Sevginiz ve mutluluğunuz daim olsun, gerçekten çok tatlı ve güzel bir hikaye, insana neşe veriyor, iyi ki paylaşmışsınız
Sevindim böyle görünmesine. 🙂
Ne güzel hocam, umutla doldurdunuz içimi. Taylandlı sevdiceğimle nikah basasım geldi okurken 😅 Mutlulunuz ömür boyu sürsün, çok sevindim adınıza. Teşekkür ederim zaman ayırıp uzun uzun yazdığınız için de.
Ben teşekkür ederim güzel yorum için. 🙂
Maşallah.
Valla tek gördüğüm çevremde ne kadar evli varsa bir şekilde bekar çevreden uzaklastiriliyor ,ne zaman yanımıza gelseler , neredesin ne yapıyorsun vs diye her saat başı rapor ki hovarda biride değilim ki yoldan cikariyim ,bu şekilde çok bunalirdim herhalde.
Geçen hafta okuldan bir kız arkadaşımla yemek yedik, bekar kendisi. Eşime bir iki kere haber verdim sadece geldik, şimdi kafeye geçiyoruz, eve dönüyorum şeklinde.
Öncelikle 1 sayfa A4 kağıdı doldurmayacak, 45-60sn de okunacak akıcı, düzgün bir Türkçe ile yazılmış bir metni okumaktan imtina eden, okumaya üşenen insanları teessüf ediyorum, ayıplıyorum.

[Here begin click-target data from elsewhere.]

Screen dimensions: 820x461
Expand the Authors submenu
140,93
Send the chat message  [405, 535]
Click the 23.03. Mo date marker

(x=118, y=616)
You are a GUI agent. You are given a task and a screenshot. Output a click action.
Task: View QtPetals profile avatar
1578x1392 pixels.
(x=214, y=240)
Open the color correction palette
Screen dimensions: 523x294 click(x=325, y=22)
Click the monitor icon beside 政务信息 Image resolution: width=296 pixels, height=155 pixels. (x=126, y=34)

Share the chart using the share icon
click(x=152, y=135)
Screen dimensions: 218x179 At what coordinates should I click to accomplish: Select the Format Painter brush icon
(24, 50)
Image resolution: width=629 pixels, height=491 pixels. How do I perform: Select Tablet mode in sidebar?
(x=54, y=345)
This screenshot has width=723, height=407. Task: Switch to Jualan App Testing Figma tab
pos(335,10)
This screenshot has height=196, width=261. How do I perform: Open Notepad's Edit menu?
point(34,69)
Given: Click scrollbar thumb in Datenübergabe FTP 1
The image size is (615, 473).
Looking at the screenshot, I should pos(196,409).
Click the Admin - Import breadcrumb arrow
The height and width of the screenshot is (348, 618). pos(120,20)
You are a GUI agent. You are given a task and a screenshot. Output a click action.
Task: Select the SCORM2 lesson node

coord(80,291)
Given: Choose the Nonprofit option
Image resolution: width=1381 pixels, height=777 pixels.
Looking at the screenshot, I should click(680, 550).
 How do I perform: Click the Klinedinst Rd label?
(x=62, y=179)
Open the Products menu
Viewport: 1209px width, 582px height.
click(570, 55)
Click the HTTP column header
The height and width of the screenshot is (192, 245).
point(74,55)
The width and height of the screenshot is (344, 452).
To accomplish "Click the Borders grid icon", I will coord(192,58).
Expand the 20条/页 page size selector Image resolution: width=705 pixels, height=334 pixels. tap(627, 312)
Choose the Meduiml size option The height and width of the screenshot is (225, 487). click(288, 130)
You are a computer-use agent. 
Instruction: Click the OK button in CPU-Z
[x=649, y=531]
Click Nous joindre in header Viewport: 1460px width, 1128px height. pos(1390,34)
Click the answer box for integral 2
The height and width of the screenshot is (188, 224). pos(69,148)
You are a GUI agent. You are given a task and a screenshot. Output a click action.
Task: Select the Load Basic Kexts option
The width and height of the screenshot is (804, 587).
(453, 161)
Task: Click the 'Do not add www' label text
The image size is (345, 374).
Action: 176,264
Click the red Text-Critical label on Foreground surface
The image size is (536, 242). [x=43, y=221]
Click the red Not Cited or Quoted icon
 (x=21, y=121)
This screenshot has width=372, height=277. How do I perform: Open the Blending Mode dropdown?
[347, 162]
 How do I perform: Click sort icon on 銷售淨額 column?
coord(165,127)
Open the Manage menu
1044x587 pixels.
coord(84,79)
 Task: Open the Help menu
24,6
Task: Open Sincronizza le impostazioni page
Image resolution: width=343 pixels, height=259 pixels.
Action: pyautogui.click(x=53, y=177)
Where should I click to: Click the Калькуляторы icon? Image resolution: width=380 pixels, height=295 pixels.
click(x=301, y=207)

@nakah Hocam, dostum, kardeşim, sizin "mutlu" ve "mesut" evliliğiniz çevrenizde de göreceğiniz gibi nadir, imrenilecek bir seviyede. Maalesef gerek sosyal medya, gerekse ekonomik problemler ile zorlaşan hayat, evliklerin mutluluğunu da etkiledi. Şuan kendi çevremde 30+ yaş üstü bir çok çiftin, çoktan bitmiş ya da "nafaka" , çocuğun geleceği, aile baskısı dertleri olmasa anında bitecek evliliklerini biliyorum. Sizin ki gibi nadiren iyi örnekler olsa da, yüzlerce kötü örnek olacak, zorla ayakta duran ilişkiler, evlikler mevcut.
Gördüğüm kadarı ile henüz bir çocuğunuz yok, çocuk sonrası 1-2 yıl sonra da "olumlu" yorumlarınızı okumak isterim.
@GENELE
Bekar beyler, bir kadın ile evlenirseniz, ileride onu 3 farklı kadın olarak tanıyacaksınız;
Evlilik öncesi, canım cicim dönemi dahil taze sevgili, taze eş...
Evlilik sonrası maskelerin düştüğü eş,
Çocuk sonrası anne rolül ile sizi iyice göz ardı eden eş...
Güzel yorumunuz için teşekkür ederim. Evet çocuk yapma fikrine çok uzağız belki de hiç yapmayacağız bilmiyorum, aile baskısına yenik düşmezsek yapmama gibi bir planımız var. Yapacak olursak da kendimi buna hazırlamam uzun sürecek, çünkü biliyorum ki eski hayatımızdan eser kalmayacak.